**ФРАГМЕНТ ДОКУМЕНТА**
──────────

Эта авторская установка приводит к тому, что из всего многообразия жизни выбирается только тот материал, который «играет» на эту установку. И как бы повествование ни усложнялось (авторски заданная эволюция Старцева, перемена в Екатерине Ивановне), все-таки основное содержание произведения — на поверхности, воплощенное в четко просматриваемой словесной конструкции и пародийных персонажах.

Далее следует отстраненная — «объективная» (информационная) — характеристика семьи Туркиных (все имеют свои таланты) и Старцева. Характеристика, которая тут же переходит в пародийный план.

Позиция 2. Автор и персонаж.

Первое представление персонажей (глазами Старцева): Старцев впервые у Туркиных.

──────────

**ВЫДЕРЖКА ИЗ ДАННЫХ**
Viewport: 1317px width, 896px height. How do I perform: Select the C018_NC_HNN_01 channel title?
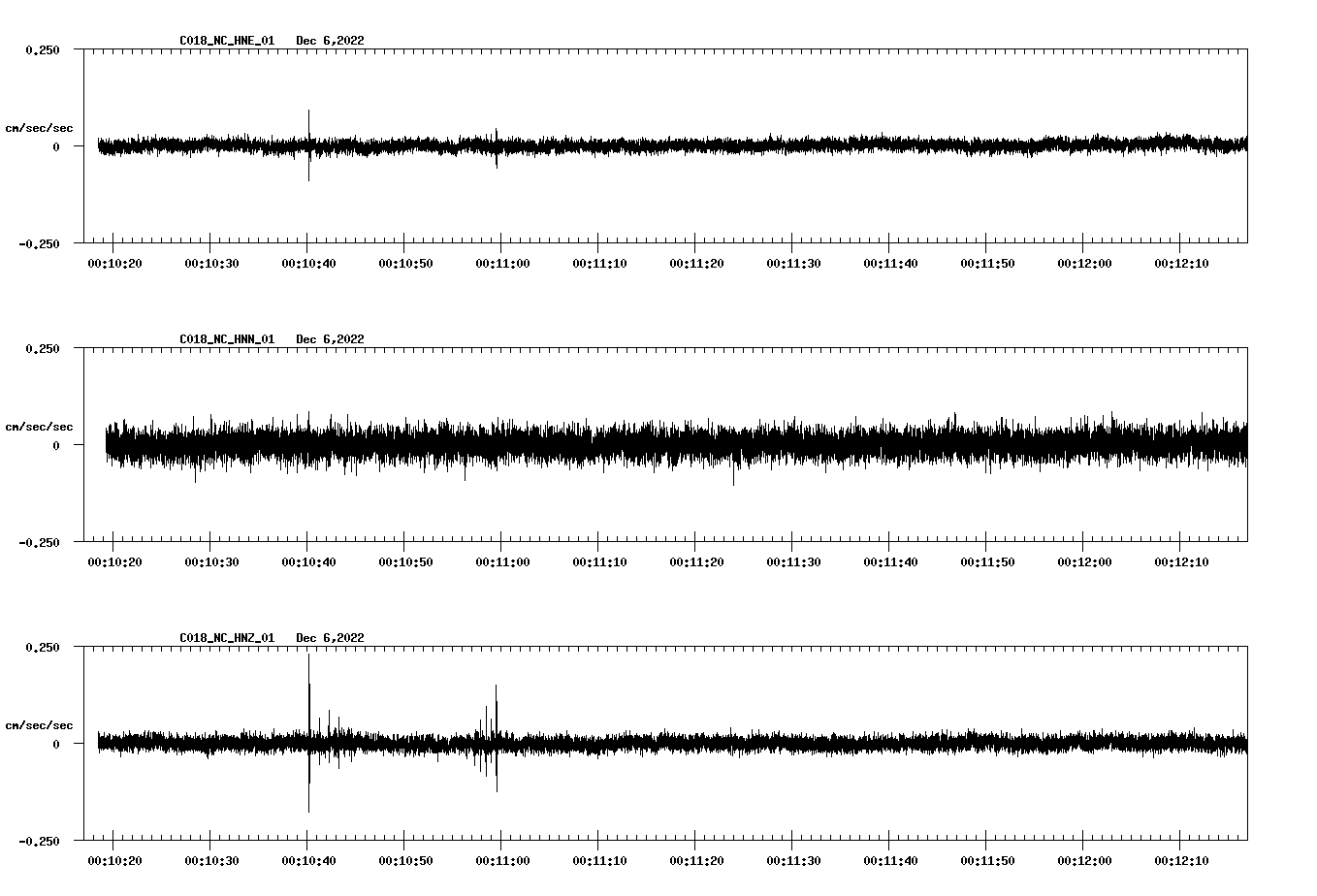226,339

──────────

**ВОПРОСЫ ПО МАТЕРИАЛУ**
(a) Переведите на английский предложение из фрагмента документа: «Далее следует отстраненная — «объективная» (информационная) — характеристика семьи Туркиных (все имеют свои таланты) и Старцева.»
(b) Повторите, пожалуйста, дословно часть фрагмента документа от слов «Эта авторская установка» до слов «и пародийных персонажах.».

**СПИСОК ОТВЕТОВ**
(a) Next comes a detached — "objective" (informational) — characterization of the Turkin family (all of them have their talents) and of Startsev.

(b)
Эта авторская установка приводит к тому, что из всего многообразия жизни выбирается только тот материал, который «играет» на эту установку. И как бы повествование ни усложнялось (авторски заданная эволюция Старцева, перемена в Екатерине Ивановне), все-таки основное содержание произведения — на поверхности, воплощенное в четко просматриваемой словесной конструкции и пародийных персонажах.